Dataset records
[Start of section]

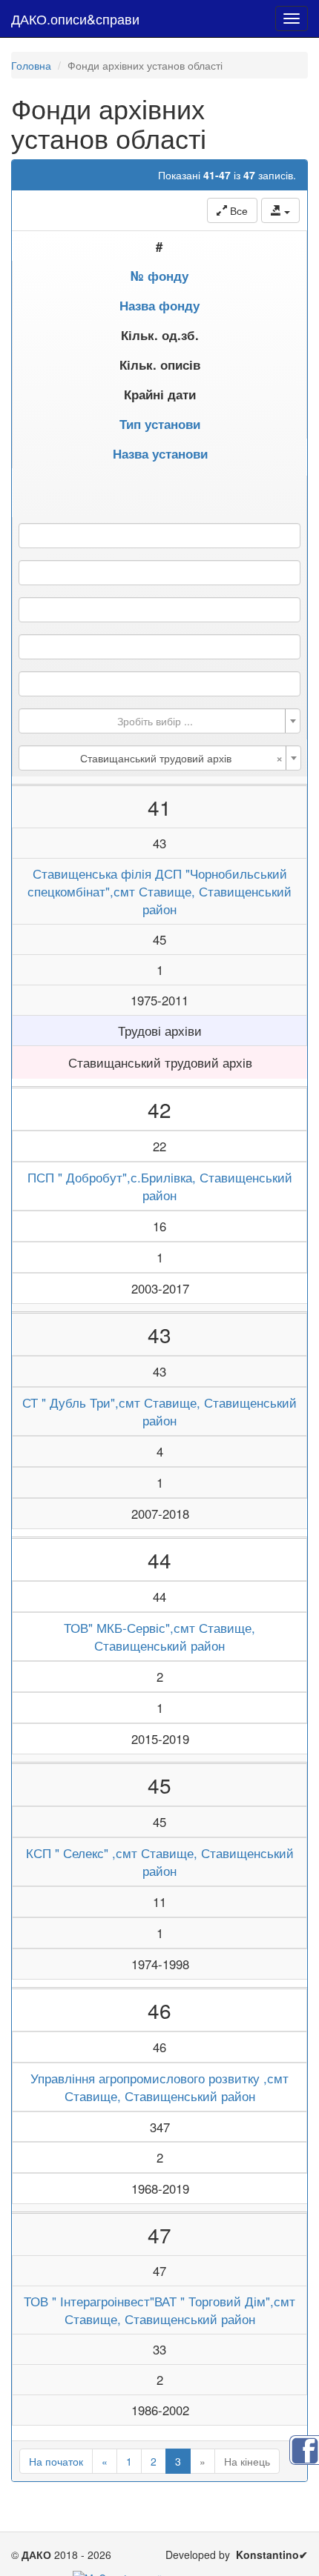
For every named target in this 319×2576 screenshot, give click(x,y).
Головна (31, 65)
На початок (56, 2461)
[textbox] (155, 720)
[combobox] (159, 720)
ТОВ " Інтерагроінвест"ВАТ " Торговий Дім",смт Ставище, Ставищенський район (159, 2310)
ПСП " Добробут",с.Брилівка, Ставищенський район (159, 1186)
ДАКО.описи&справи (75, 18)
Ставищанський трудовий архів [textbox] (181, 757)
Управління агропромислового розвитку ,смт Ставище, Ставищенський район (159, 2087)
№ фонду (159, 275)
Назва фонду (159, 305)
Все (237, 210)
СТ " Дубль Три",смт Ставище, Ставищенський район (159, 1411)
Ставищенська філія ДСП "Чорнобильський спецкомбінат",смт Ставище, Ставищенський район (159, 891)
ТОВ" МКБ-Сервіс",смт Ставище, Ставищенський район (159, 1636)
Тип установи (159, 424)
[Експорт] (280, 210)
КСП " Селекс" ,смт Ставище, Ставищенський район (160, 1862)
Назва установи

[End of section]

ACTIVITY => Transcribe the entries above verbatim, omitting their pictures.

FINISHED TASK =>
For every named target in this 319×2576 screenshot, give click(x,y).
Головна (31, 65)
На початок (56, 2461)
[textbox] (155, 720)
[combobox] (159, 720)
ТОВ " Інтерагроінвест"ВАТ " Торговий Дім",смт Ставище, Ставищенський район (159, 2310)
ПСП " Добробут",с.Брилівка, Ставищенський район (159, 1186)
ДАКО.описи&справи (75, 18)
Ставищанський трудовий архів [textbox] (181, 757)
Управління агропромислового розвитку ,смт Ставище, Ставищенський район (159, 2087)
№ фонду (159, 275)
Назва фонду (159, 305)
Все (237, 210)
СТ " Дубль Три",смт Ставище, Ставищенський район (159, 1411)
Ставищенська філія ДСП "Чорнобильський спецкомбінат",смт Ставище, Ставищенський район (159, 891)
ТОВ" МКБ-Сервіс",смт Ставище, Ставищенський район (159, 1636)
Тип установи (159, 424)
[Експорт] (280, 210)
КСП " Селекс" ,смт Ставище, Ставищенський район (160, 1862)
Назва установи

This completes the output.